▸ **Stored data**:
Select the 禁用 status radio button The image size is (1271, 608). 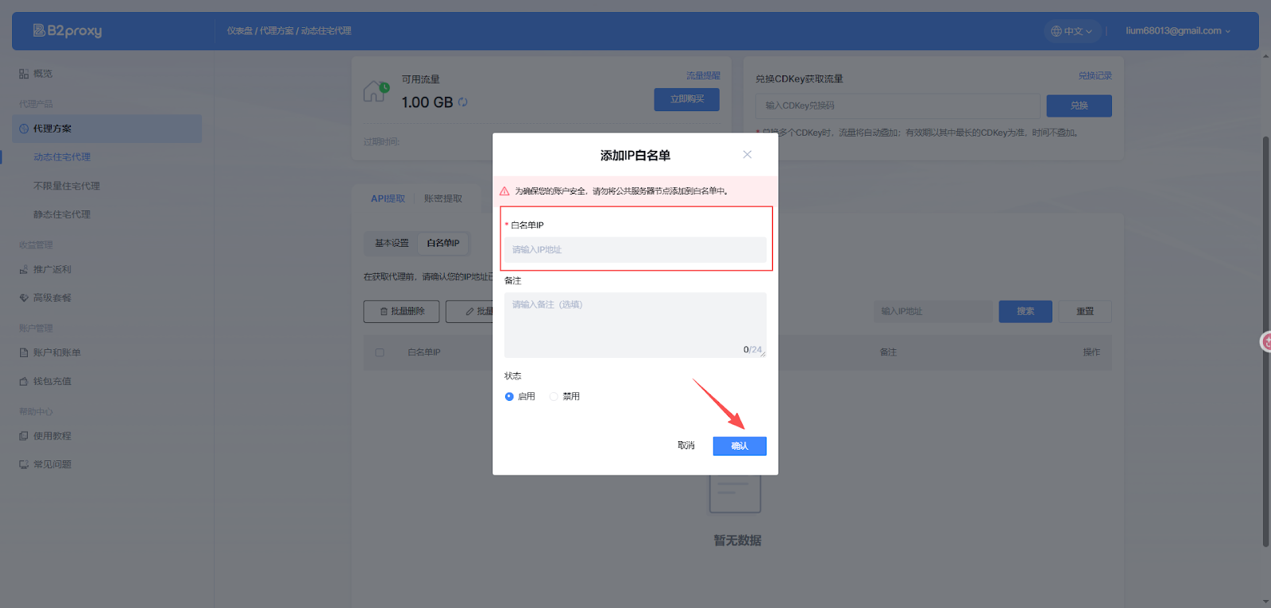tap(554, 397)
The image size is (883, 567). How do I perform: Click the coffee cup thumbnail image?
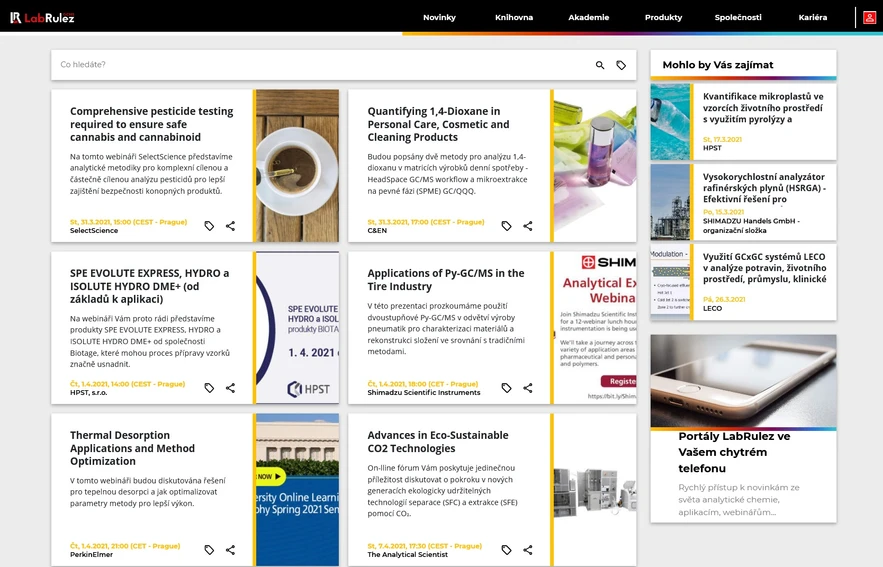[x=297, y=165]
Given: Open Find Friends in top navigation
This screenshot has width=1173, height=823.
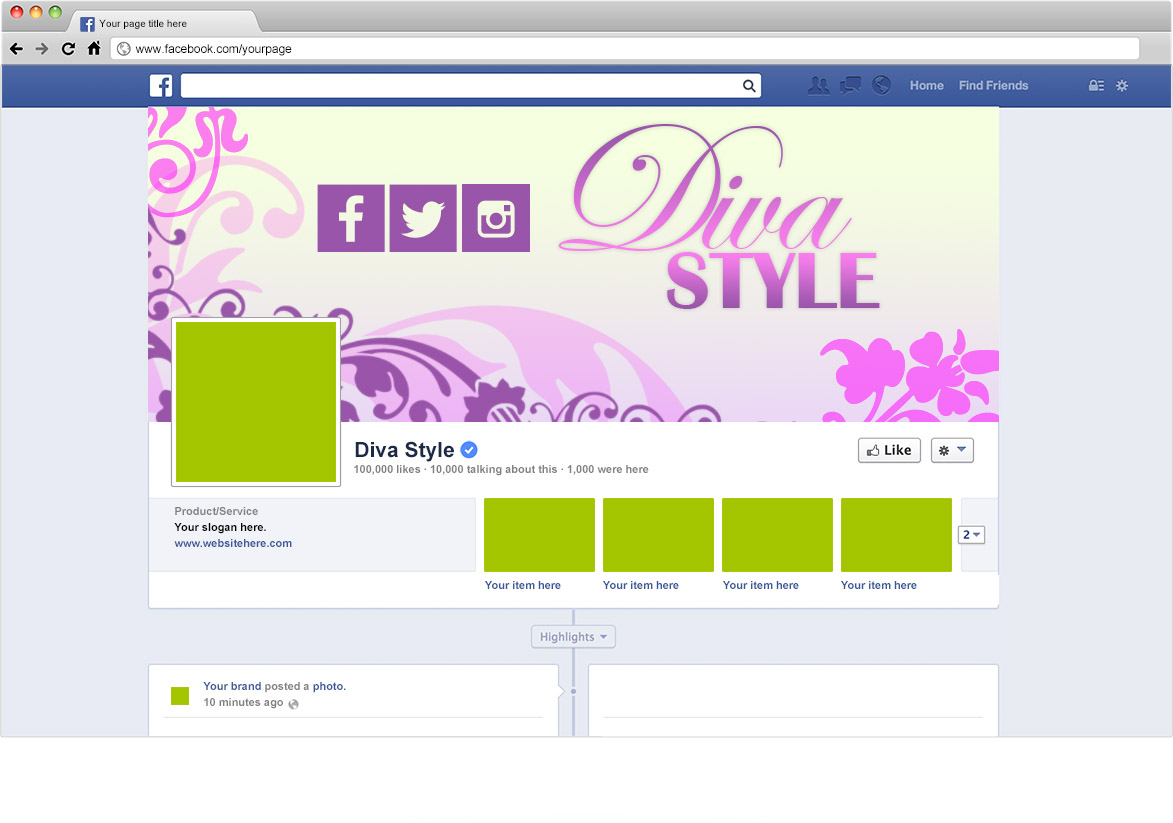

* * *

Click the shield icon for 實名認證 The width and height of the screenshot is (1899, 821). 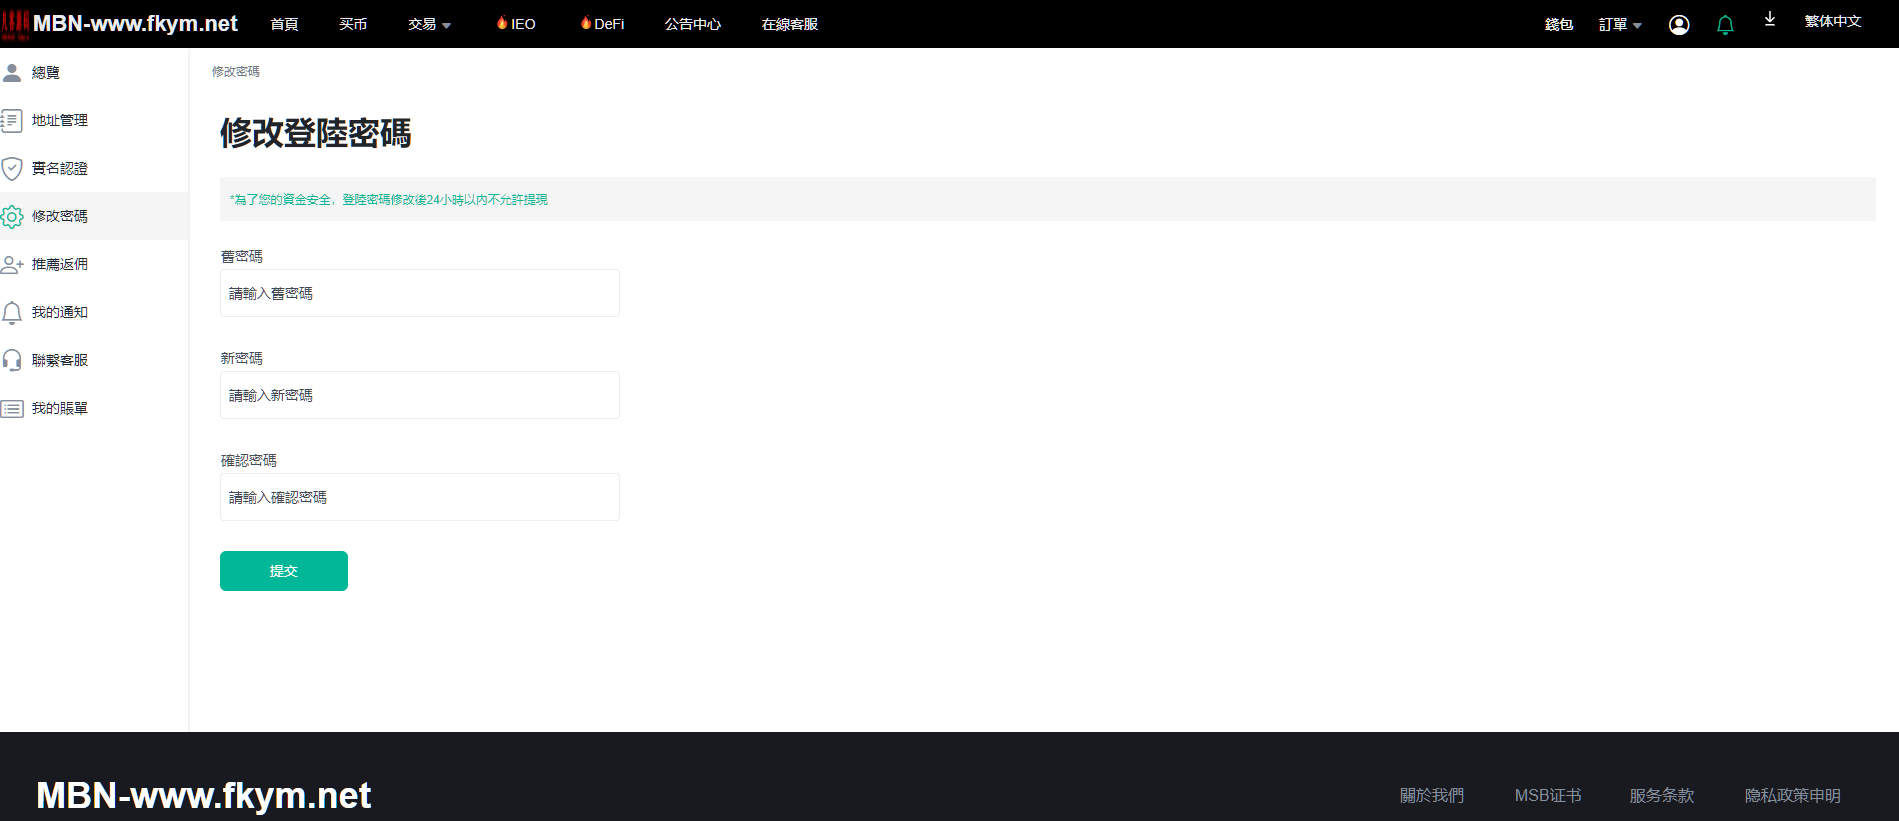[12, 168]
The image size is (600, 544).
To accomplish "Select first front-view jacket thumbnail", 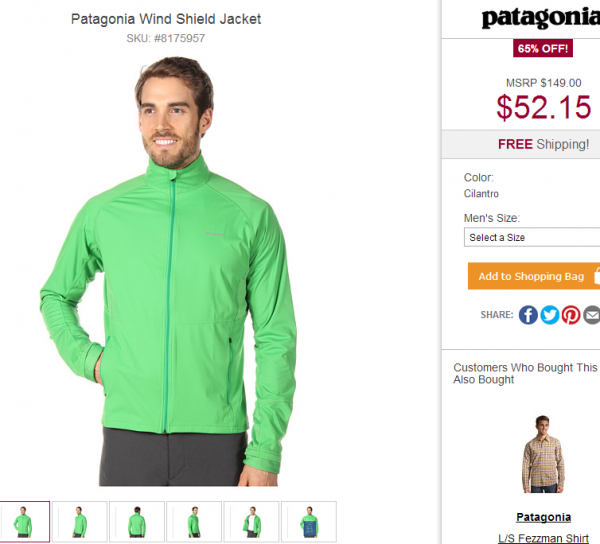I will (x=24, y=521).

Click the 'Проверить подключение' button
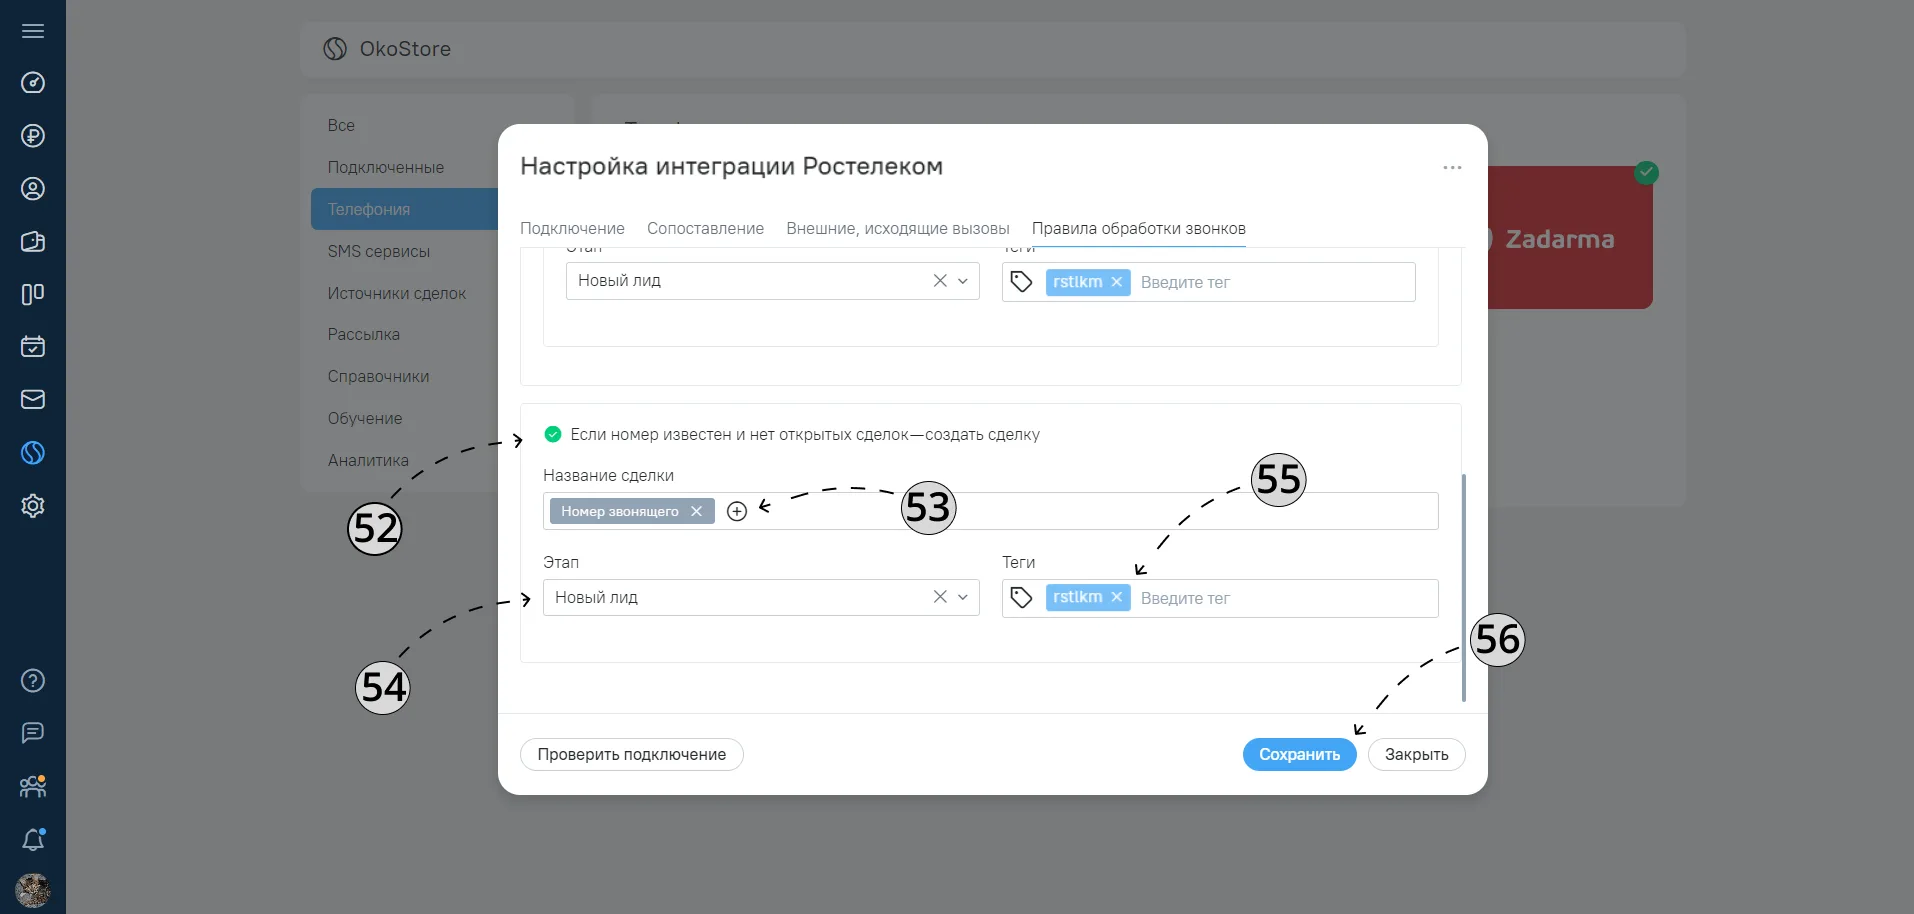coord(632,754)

* * *

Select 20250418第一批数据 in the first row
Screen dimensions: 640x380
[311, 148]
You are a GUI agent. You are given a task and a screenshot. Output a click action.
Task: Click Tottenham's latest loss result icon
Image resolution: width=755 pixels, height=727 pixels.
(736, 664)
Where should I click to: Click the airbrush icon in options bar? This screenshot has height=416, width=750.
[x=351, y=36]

▸ **What to do**: Print an exact copy of the lines above, from the one containing "The image size is (883, 567)." through the one containing "This screenshot has width=1173, height=823.", and leave out the pictures.

▸ **Response**:
The image size is (883, 567). How do I perform: Click the coffee cup thumbnail image?
[x=297, y=165]
Given: Open Find Friends in top navigation
This screenshot has width=1173, height=823.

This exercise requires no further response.